*** Exercise materials ***

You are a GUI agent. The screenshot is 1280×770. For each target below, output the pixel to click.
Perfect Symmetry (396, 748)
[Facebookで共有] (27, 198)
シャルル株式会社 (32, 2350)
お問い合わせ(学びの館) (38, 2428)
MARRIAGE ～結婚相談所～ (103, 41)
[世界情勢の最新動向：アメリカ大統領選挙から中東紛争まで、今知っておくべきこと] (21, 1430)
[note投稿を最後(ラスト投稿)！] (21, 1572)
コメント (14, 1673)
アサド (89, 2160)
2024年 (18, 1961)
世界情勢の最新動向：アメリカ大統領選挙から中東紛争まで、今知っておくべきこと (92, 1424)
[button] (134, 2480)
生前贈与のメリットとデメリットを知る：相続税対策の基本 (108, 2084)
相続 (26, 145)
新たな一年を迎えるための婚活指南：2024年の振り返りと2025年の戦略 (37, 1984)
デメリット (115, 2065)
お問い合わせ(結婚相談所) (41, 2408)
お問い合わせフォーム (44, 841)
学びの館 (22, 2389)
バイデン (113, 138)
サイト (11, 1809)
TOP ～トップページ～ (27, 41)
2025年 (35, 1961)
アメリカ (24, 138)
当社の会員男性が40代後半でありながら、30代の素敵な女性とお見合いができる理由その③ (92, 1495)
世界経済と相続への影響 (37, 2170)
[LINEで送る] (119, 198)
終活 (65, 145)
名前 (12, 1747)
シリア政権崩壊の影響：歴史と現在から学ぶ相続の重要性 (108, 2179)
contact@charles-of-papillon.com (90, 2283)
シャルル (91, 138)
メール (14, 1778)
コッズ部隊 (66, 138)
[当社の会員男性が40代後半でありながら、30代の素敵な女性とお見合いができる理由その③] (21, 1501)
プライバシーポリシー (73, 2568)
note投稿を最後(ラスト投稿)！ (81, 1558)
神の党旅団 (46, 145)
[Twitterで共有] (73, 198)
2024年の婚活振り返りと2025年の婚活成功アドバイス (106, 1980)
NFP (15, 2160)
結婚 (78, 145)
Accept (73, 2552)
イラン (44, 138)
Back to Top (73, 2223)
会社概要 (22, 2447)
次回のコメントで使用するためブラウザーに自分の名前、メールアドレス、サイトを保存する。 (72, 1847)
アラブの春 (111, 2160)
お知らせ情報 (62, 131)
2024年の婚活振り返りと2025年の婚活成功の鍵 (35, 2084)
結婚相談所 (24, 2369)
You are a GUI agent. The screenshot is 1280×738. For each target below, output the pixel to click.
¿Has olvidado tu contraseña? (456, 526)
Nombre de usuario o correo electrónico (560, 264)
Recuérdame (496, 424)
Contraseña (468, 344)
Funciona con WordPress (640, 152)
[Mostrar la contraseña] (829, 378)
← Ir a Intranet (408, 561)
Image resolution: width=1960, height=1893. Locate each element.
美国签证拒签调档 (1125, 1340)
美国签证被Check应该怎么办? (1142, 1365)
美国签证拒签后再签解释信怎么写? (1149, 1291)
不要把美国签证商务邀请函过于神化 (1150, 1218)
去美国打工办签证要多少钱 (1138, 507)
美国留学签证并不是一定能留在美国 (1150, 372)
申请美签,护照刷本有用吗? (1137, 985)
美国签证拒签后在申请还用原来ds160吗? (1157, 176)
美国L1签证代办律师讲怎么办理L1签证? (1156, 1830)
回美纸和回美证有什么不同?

*** End of Exercise materials ***

About this task:
Whenever a line of the data above includes the word "target", copy that line.

Task response:
You are a GUI agent. The screenshot is 1280×770. For each target below, output the pixel to click.
You are a GUI agent. The screenshot is 1280×738. For each target below, output the pixel to click.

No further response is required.